Rate transient analysis (RTA) techniques are developed based on the analytical solutions to the hydraulic diffusivity equation. The diffusivity equation is subject to nonlinearity caused by the dependency of the rock and fluid properties to pressure. In this study, first, we develop a semi-analytical model to solve a nonlinear diffusivity equation for transient linear flow under the constant bottom-hole pressure condition. We use piecewise constant diffusivity coefficients to linearize the diffusivity equation. The domain under consideration is divided into an arbitrary number of subdomains. Each subdomain is assigned with a constant hydraulic diffusivity coefficient. As a result, the nonlinear diffusivity equation is reduced into a set of piecewise linear equations.
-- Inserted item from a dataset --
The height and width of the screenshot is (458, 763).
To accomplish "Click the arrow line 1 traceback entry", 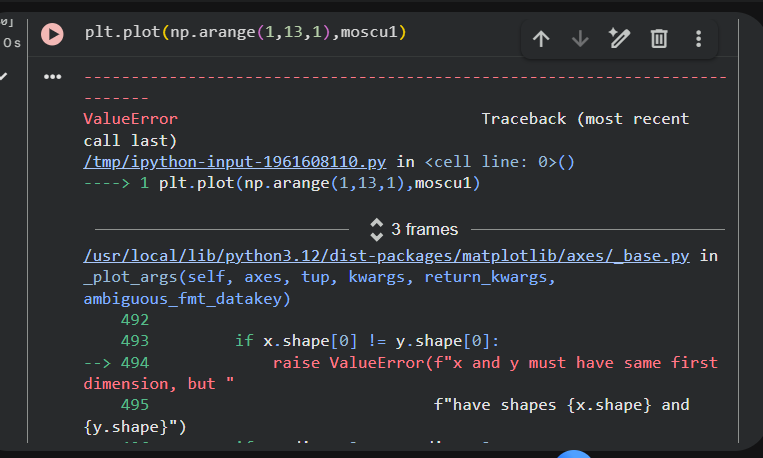I will [282, 184].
Further, we propose a new RTA approach using the developed semi-analytical model. We then validate both the semi-analytical model and the RTA approach against direct numerical simulation. The comparison reveals the high accuracy of the developed model in the estimation of reservoir properties, pressure profiles, and flow rates, including the cases with highly pressure-dependent properties. Finally, we apply the proposed RTA approach to the flowback and long-term production data obtained from two horizontal wells to determine the reservoir properties, such as the cross-sectional area to flow and initial permeability. The field applications demonstrate that the proposed RTA approach provides a rigorous avenue for production data analysis of pressure-sensitive formations during transient linear flow.